Where do the crops go? To cooking demonstrations, to workday volunteers, and — once a week — a box of fresh produce goes to cooks at the Harvard Faculty Club.

“Our harvest is a little small to be selling to the larger dining services,” said Osborne. “It would be a drop in the giant lettuce bucket.”

Organizers say the garden is likely to expand. Planned additions include more raised beds, workstations, a bigger tool storage, and a system for harvesting rainwater.

The garden’s modular layout, said Ilana Cohen earlier this year, will make expansion easier. She was one of eight co-designers of the garden, all of them landscape architecture students at Harvard’s Graduate School of Design.

The garden is spaced along stone-dust patios intended to make social interaction easier.

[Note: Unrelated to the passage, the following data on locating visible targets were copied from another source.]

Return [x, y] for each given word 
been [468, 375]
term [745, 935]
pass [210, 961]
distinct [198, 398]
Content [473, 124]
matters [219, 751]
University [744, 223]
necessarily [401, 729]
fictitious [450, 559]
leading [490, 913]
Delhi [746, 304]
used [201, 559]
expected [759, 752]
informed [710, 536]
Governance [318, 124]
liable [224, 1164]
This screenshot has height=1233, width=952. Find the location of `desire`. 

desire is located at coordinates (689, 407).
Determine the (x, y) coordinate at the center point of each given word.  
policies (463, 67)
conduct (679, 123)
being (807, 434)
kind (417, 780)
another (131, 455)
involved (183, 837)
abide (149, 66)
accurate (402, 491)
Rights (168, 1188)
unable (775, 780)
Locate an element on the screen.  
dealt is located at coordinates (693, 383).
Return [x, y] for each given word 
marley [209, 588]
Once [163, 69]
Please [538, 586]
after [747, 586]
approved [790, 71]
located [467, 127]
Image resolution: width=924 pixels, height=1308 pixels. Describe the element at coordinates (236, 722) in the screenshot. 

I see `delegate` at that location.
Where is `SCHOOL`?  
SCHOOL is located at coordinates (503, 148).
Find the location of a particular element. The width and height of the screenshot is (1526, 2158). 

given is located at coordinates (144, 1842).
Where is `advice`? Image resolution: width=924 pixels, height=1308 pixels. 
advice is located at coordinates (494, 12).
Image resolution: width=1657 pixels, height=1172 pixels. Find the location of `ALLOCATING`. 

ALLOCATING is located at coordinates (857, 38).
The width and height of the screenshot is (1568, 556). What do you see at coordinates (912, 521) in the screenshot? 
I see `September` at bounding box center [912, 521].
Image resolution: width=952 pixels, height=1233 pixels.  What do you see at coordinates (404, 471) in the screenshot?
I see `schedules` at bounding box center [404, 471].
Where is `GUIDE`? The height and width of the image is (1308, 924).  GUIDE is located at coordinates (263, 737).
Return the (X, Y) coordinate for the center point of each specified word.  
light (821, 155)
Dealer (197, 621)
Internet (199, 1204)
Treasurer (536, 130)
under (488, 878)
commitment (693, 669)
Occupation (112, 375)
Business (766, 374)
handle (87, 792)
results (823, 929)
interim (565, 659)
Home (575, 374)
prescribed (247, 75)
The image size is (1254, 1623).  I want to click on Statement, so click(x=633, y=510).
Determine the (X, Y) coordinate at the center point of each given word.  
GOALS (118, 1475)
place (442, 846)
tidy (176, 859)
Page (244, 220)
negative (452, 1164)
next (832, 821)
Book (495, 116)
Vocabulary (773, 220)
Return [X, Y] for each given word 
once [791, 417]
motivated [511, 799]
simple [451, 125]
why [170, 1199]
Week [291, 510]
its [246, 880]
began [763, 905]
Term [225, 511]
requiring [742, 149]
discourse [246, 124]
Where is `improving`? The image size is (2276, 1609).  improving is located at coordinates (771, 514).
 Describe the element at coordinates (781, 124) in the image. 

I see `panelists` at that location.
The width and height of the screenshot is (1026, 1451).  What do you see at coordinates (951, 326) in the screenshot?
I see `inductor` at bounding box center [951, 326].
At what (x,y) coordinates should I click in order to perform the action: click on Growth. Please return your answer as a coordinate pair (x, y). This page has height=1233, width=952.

The staggered growing beds — 34, 20, and 16 inches high — also make for handy seating in what is a de facto park just off busy Mount Auburn Street.

Kathleen Frith, CHGE assistant director and now the project’s acting director, said earlier this year that faculty will be invited to a University-wide forum on ways to bring the lessons of the garden into the classroom.

Meanwhile, hope still reigns. Huddled under a green umbrella this week at the garden, Osborne offered: “We haven’t had any vegetable theft.”